Il Web resta un mondo particolarmente adatto all’abuso su minori, per l’opportunità che fornisce ai malintenzionati di mascherare la propria identità e di abusare della fiducia dei più indifesi o ingenui: non si tratta di allarmismo, ma di una vera catastrofe annunciata se non si porranno dei limiti e soprattutto se non si lavorerà ancora di più sull’educazione a Internet.

Basti pensare che il 78% delle vittime di pedopornografia ha meno di 12 anni, che un adolescente su tre ha avuto rapporti, anche intimi, con adulti conosciuti in rete, che lo stesso numero di ragazzi inserisce il proprio numero di cellulare su spazi pubblici o facilmente rintracciabili. Per non parlare del sexting e della cultura adolescenziale dell’inviare immagini di sé.

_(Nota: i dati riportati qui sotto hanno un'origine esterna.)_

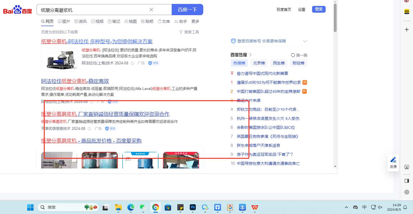
Task: Toggle the sidebar panel layout icon
Action: (x=407, y=181)
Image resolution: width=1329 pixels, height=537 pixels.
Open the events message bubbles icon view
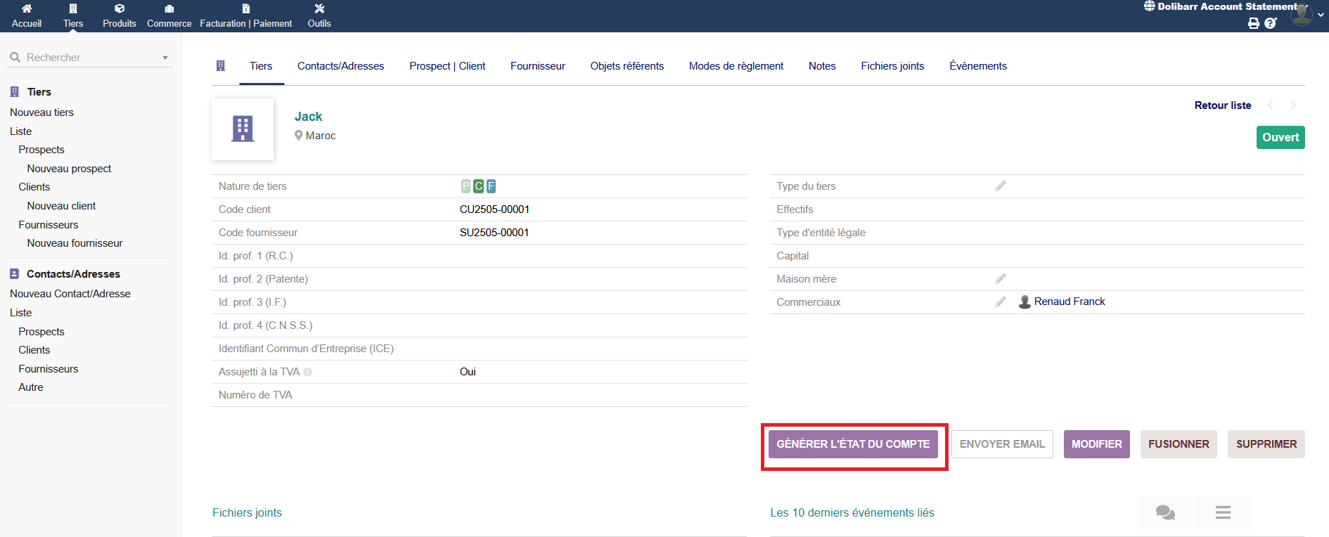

Valerio Neri, direttore generale di Save the Children Italia, così commenta i dati:

«La sensibilizzazione dei ragazzi per un utilizzo consapevole dei nuovi media va incrementata, e i genitori non possono essere lasciati da soli di fronte a questo compito. È il paese nel suo insieme che li deve affiancare e specialmente la scuola inserendo nel curriculum degli studi la media education; ma anche le aziende produttrici dei servizi dovrebbero fare di più: per esempio dar vita a ‘valutazioni di impatto sui rischi per i più giovani quando progettano nuovi strumenti tecnologici.»

L’idea è quella di inserire questa priorità nel piano del governo sull’Italia digitale coordinato dal Ministro Profumo: nella cosiddetta fase due per il rilancio economico del paese, non dovrà sfuggire la protezione dei minori, perché la rete è business, ma può essere anche un trappola. Come tanti mezzi, dipende dall’uso che se ne fa.

Un suggerimento ai genitori: visitate sicuriinrete.it, è un sito collegato al Comitato dove c’è tutto quello che serve per essere informati e condividere coi figli un percorso di consapevolezza.